[[ Exercise materials, beginning ]]

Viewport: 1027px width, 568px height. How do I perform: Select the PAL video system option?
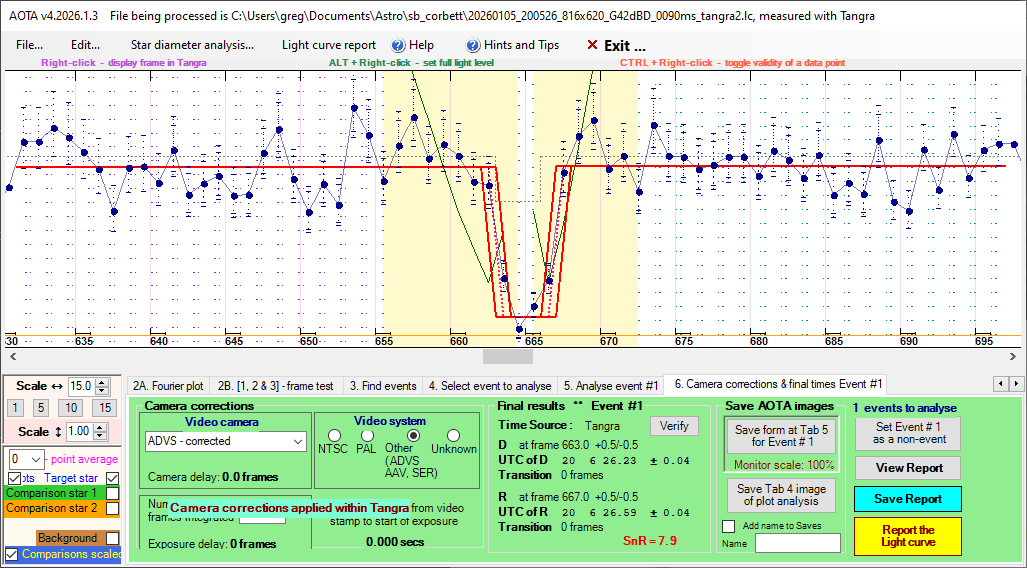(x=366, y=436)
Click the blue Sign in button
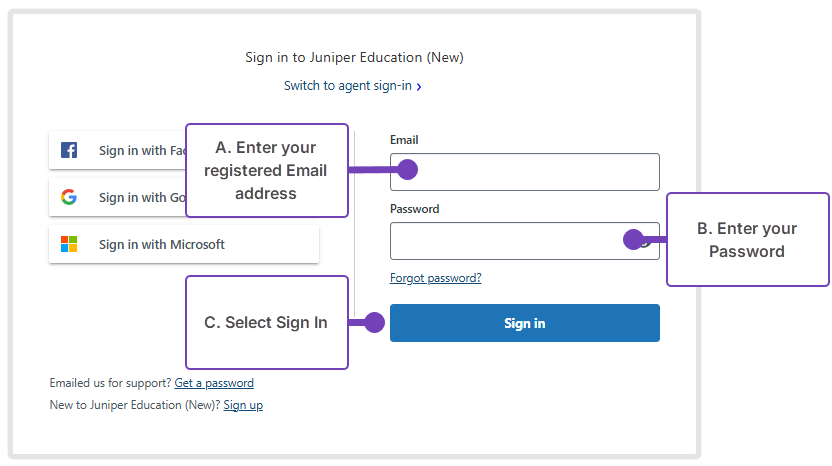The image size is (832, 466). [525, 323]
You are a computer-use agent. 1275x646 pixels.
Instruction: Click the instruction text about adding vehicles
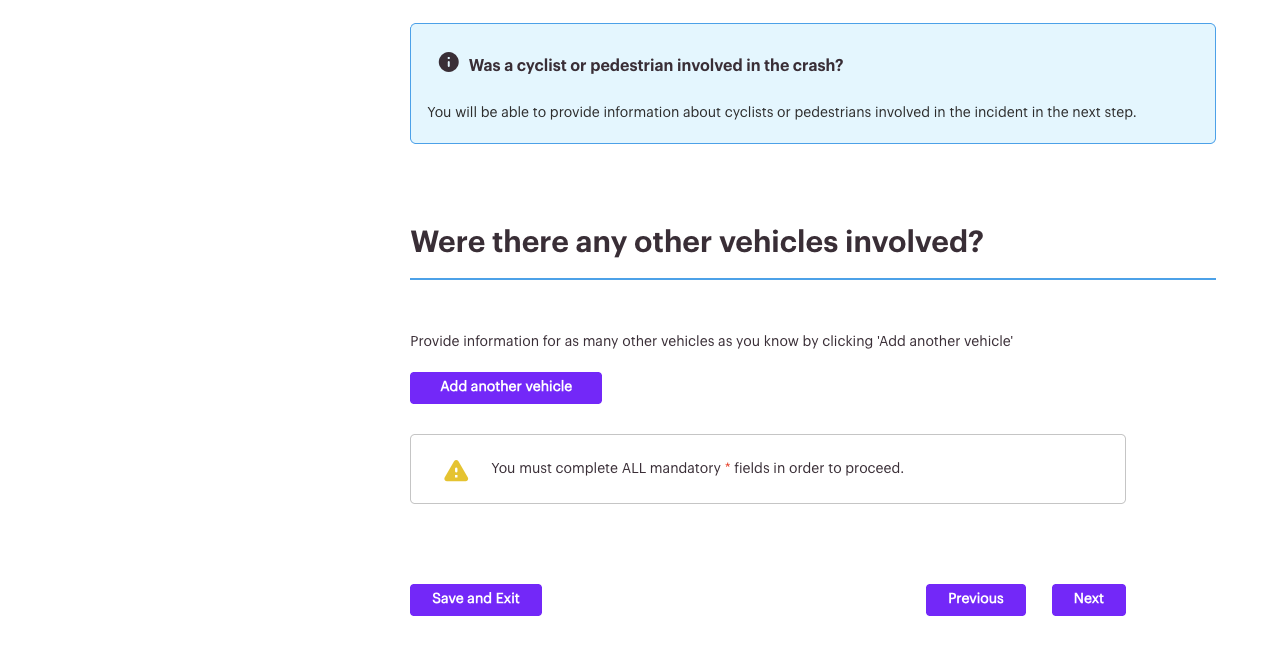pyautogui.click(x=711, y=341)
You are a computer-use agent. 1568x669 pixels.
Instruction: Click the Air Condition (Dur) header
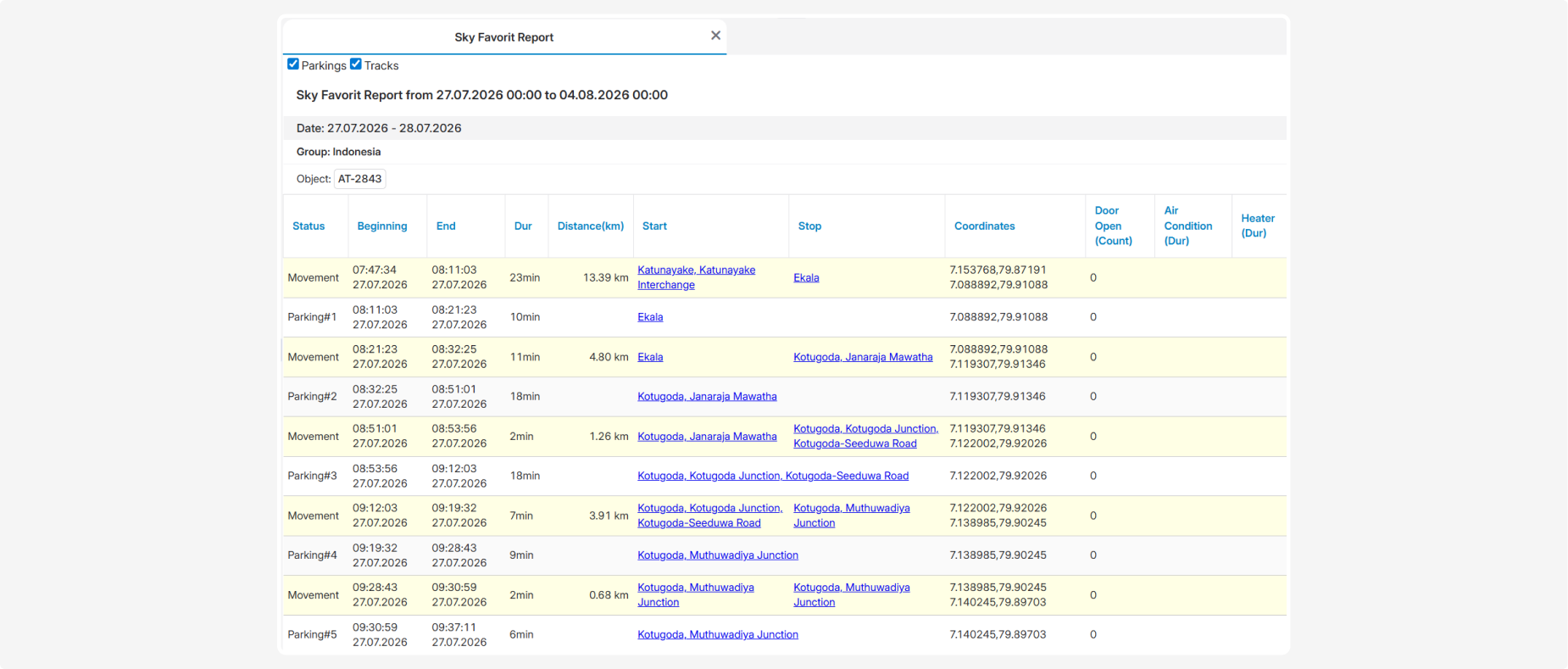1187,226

[[ Exercise materials, end ]]

Try it:
Beginning with the line containing "Instruction: Click the instruction" and ending with the last line of the data above, repeat each line exactly. Include no pictures and no other lines.

Exercise solution:
Instruction: Click the instruction text about adding vehicles
pyautogui.click(x=711, y=341)
You are a computer-use agent. 1568x669 pixels.
Instruction: Click the Air Condition (Dur) header
1187,226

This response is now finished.